Information provided:
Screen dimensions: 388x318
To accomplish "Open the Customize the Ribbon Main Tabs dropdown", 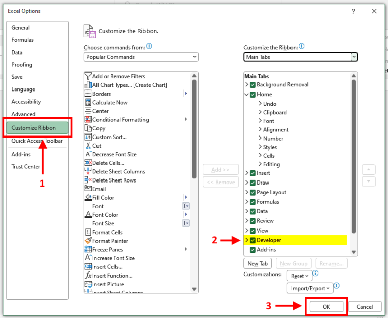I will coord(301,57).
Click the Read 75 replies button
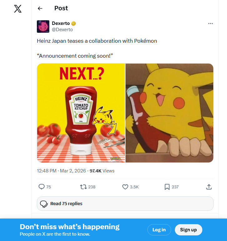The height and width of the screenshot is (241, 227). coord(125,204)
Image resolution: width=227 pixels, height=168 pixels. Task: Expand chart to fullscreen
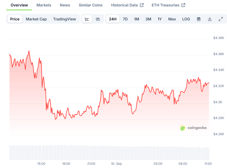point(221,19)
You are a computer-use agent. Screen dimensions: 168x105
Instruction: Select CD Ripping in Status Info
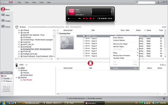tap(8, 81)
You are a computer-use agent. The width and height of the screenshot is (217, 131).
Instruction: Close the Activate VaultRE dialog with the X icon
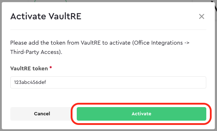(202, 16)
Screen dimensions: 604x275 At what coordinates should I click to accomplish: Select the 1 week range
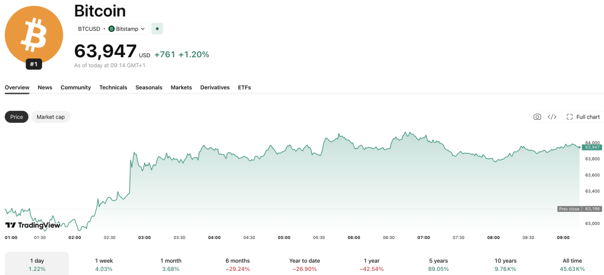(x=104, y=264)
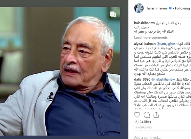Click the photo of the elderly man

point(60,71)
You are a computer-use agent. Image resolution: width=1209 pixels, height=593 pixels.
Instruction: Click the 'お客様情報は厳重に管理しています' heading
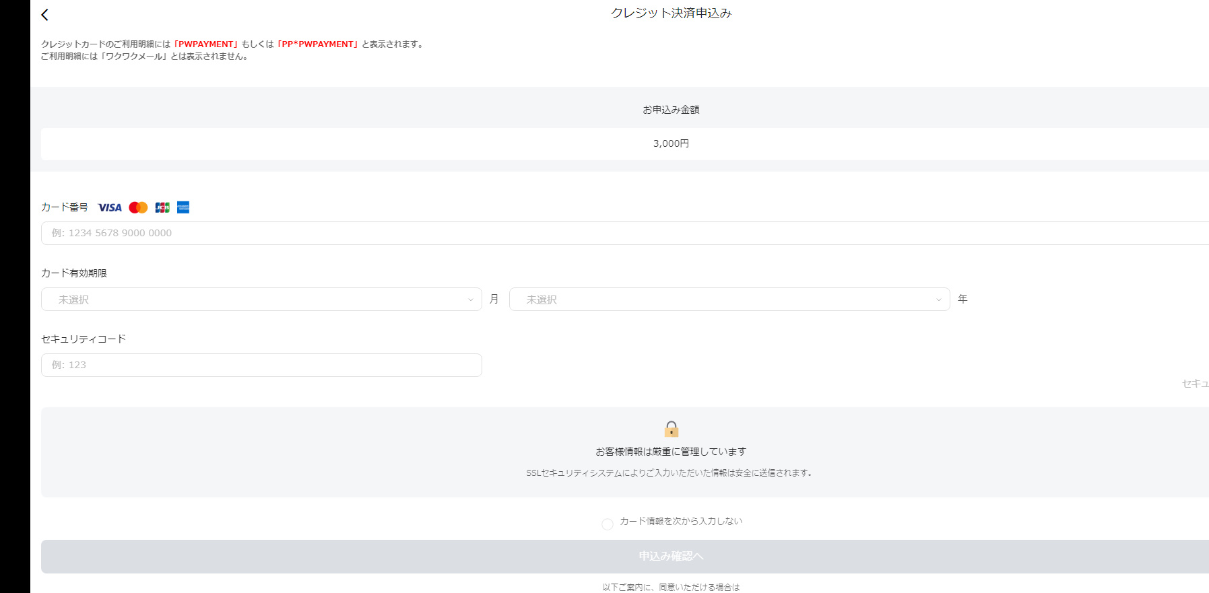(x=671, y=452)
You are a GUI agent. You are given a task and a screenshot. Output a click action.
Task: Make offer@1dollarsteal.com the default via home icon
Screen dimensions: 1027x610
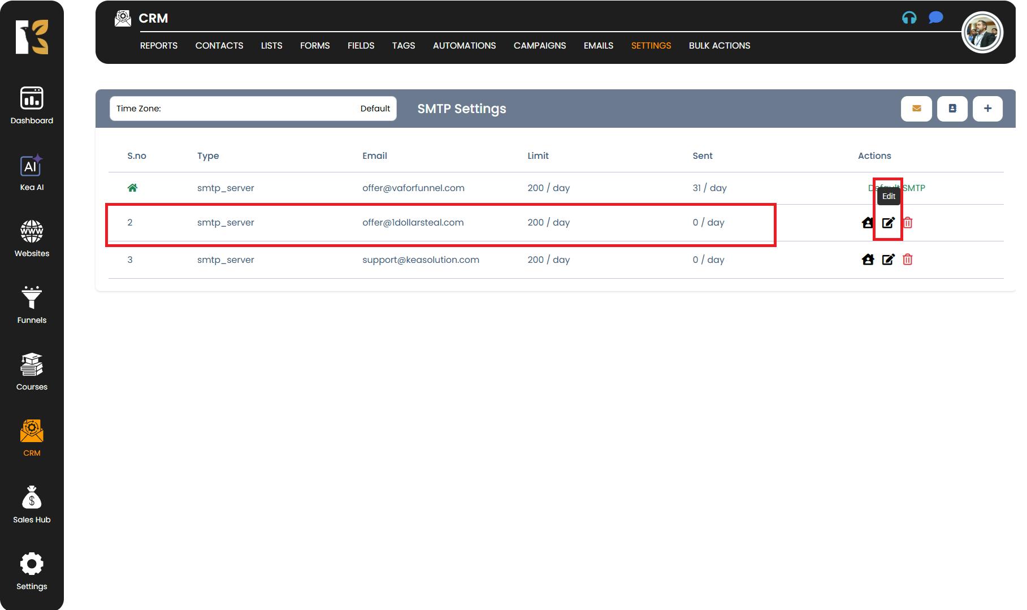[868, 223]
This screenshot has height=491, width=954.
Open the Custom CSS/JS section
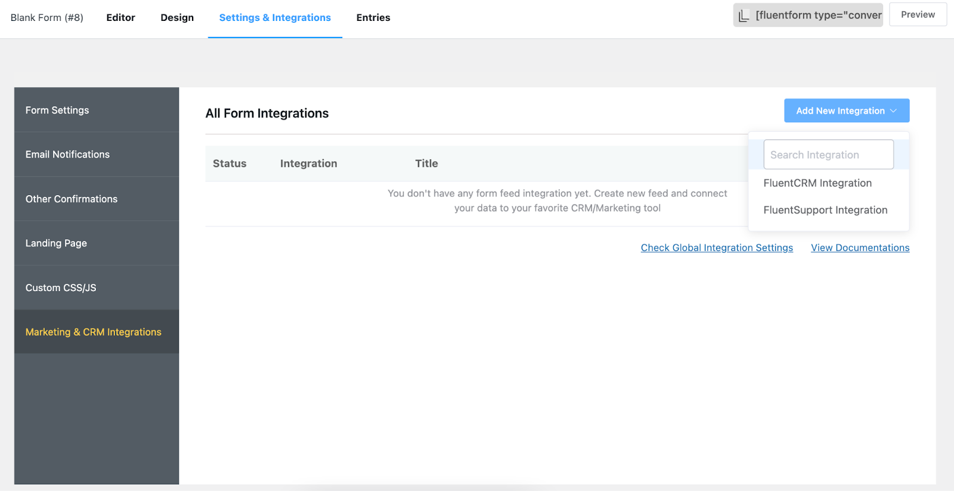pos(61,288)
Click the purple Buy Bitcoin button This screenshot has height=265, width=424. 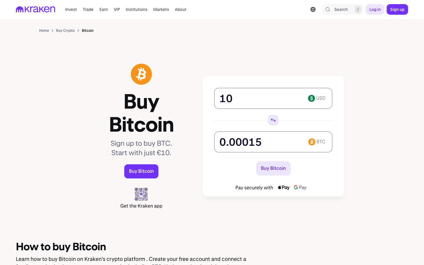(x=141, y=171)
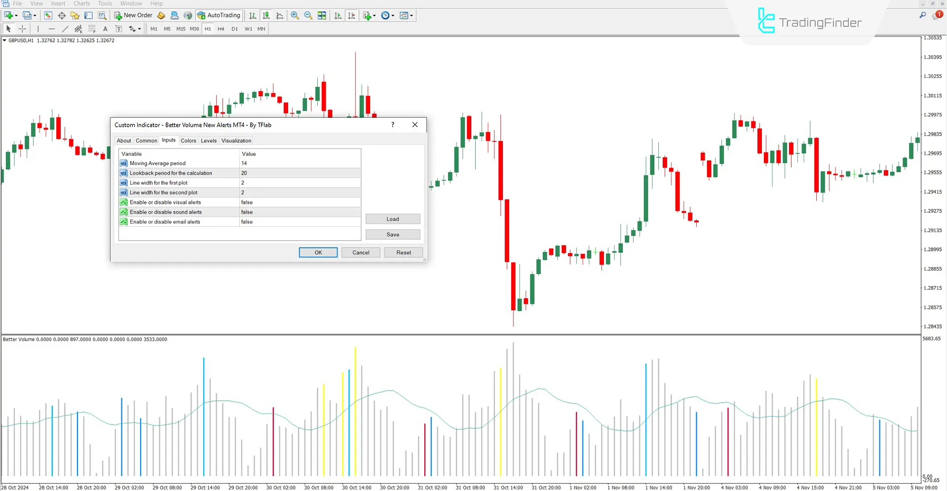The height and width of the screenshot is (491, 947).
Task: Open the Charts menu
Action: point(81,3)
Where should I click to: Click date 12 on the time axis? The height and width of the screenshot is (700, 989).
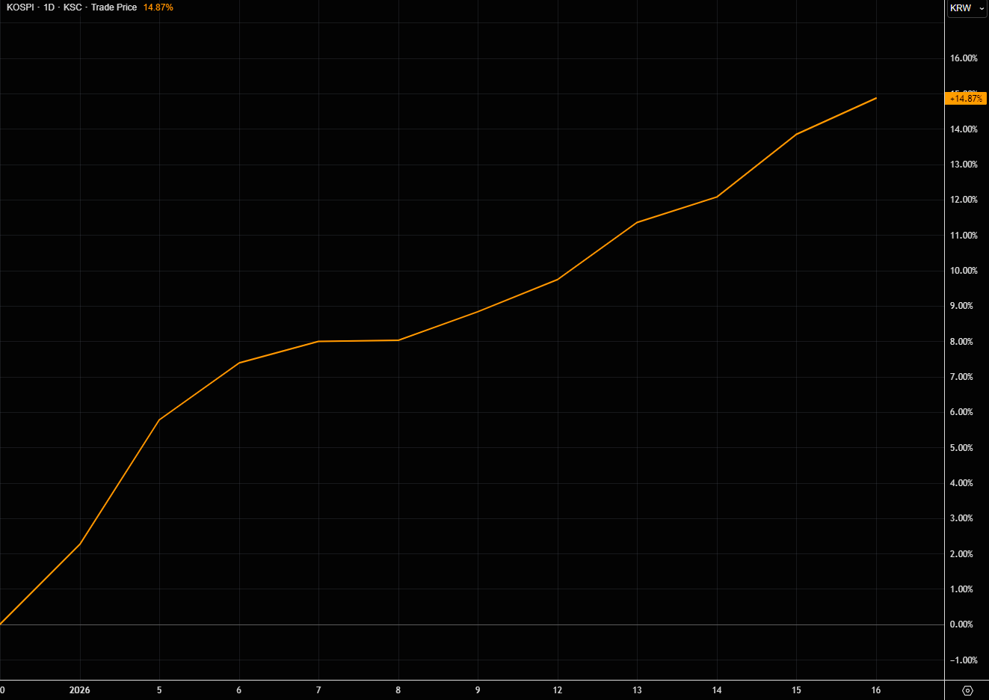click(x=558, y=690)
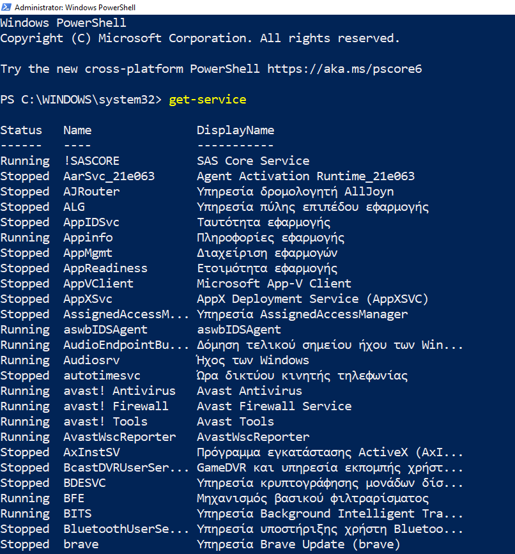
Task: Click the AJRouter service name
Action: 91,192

Problem statement: Scan the lines above for "computer", then copy every one that has it.

Task solution:
You are a computer-use agent. Screen dimensions: 168x105
You are a computer-use agent. The width and height of the screenshot is (217, 131).
You are a computer-use agent. Image resolution: width=1209 pixels, height=593 pixels.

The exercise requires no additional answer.